Ximena Egas Biava
Académica de Obstetricia
Universidad Andrés Bello
«Parir con voz, parir con orgullo», lema en torno al cual reflexionamos este 2026 en torno al respeto en el parto nos interpela a dar un paso definitivo en la atención obstétrica. La evidencia científica y la ética profesional nos exigen transitar desde lo teórico hacia una atención integral y respetuosa, que comprenda el parto ya no como un procedimiento médico, sino como un acontecimiento biológico único y trascendental para el neurodesarrollo del recién nacido y la configuración psíquica de la madre.
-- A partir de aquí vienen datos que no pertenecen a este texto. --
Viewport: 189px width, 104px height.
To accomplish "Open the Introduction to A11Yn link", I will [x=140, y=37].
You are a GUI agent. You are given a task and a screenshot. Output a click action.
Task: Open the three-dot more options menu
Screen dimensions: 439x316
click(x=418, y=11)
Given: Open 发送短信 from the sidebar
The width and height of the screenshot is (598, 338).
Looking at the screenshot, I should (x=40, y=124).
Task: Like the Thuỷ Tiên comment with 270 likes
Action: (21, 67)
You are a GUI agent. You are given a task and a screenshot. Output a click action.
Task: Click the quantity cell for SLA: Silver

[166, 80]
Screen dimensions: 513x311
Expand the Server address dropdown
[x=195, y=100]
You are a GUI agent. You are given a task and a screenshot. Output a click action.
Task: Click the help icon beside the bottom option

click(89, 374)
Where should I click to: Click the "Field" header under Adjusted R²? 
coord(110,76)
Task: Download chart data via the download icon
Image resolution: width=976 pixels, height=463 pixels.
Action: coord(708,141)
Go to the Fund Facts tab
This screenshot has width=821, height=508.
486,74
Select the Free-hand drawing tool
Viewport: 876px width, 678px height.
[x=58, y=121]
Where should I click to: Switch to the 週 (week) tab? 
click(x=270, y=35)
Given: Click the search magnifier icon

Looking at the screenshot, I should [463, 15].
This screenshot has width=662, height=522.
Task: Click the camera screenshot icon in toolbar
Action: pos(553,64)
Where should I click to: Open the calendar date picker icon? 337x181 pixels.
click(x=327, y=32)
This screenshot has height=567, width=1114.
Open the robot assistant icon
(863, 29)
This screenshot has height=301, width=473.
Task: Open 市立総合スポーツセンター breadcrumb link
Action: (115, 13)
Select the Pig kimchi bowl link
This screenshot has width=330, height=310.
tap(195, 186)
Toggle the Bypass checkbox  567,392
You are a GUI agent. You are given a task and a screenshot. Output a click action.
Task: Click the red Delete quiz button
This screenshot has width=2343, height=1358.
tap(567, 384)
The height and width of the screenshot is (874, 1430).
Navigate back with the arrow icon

El nacimiento marca un hito crítico en la arquitectura cerebral del niño y la niña. La voz de la madre no es solo un sonido ambiental; es el estímulo sensorial que el recién nacido reconoce de inmediato, actuando como un puente de seguridad entre la vida intrauterina y el mundo exterior. Cuando permitimos que la mujer exprese su voz, no solo estamos respetando su derecho a decidir sobre su cuerpo, sino que garantizamos que el primer contacto sonoro del neonato sea ese llamado primal que consolida la respuesta de cuidado y el apego seguro hacia su hijo o hija.
Para que la «voz y el orgullo» se traduzcan en realidades clínicas, la atención debe integrar pilares fundamentales respaldados por la evidencia científica actualizada: reconocer el plan de parto como una herramienta de derechos, donde la voz de la mujer defina su acompañamiento y posiciones de parto. Entender que el parto es un proceso neuroendocrino involuntario, la evidencia recomienda evitar intervenciones de rutina, como el uso sistemático de oxitocina sintética, que inhiben la expresión natural y la autogestión del dolor. Fomentar el contacto inmediato e ininterrumpido regula la termorregulación del recién nacido y permite que el primer reconocimiento auditivo de la voz materna ocurra sin interferencias.
Desde la formación académica, nuestro compromiso trasciende el aula. Buscamos visibilizar y evolucionar la mirada de la atención obstétrica, formando profesionales que integren la excelencia técnica con la sensibilidad necesaria para reconocer el parto como un acto de soberanía corporal. La universidad se constituye así en un pilar de humanización, promoviendo una cultura donde la evidencia científica sea el soporte fundamental para el respeto a los tiempos y la voz ancestral de la mujer.
Con las tasas de natalidad a la baja en nuestro país, tenemos el deber de proteger cada nacimiento como un evento sagrado de salud. Este cambio requiere que, desde los espacios de formación preparemos a las nuevas generaciones para escuchar más allá de los monitores. La voz de la mujer debe ser escuchada por quienes la acompañamos, pero, sobre todo, debe ser el primer refugio de quien llega a este mundo. Solo mediante esta transformación lograremos que parir con orgullo sea el estándar mínimo de dignidad que toda madre e hijo(a) merecen.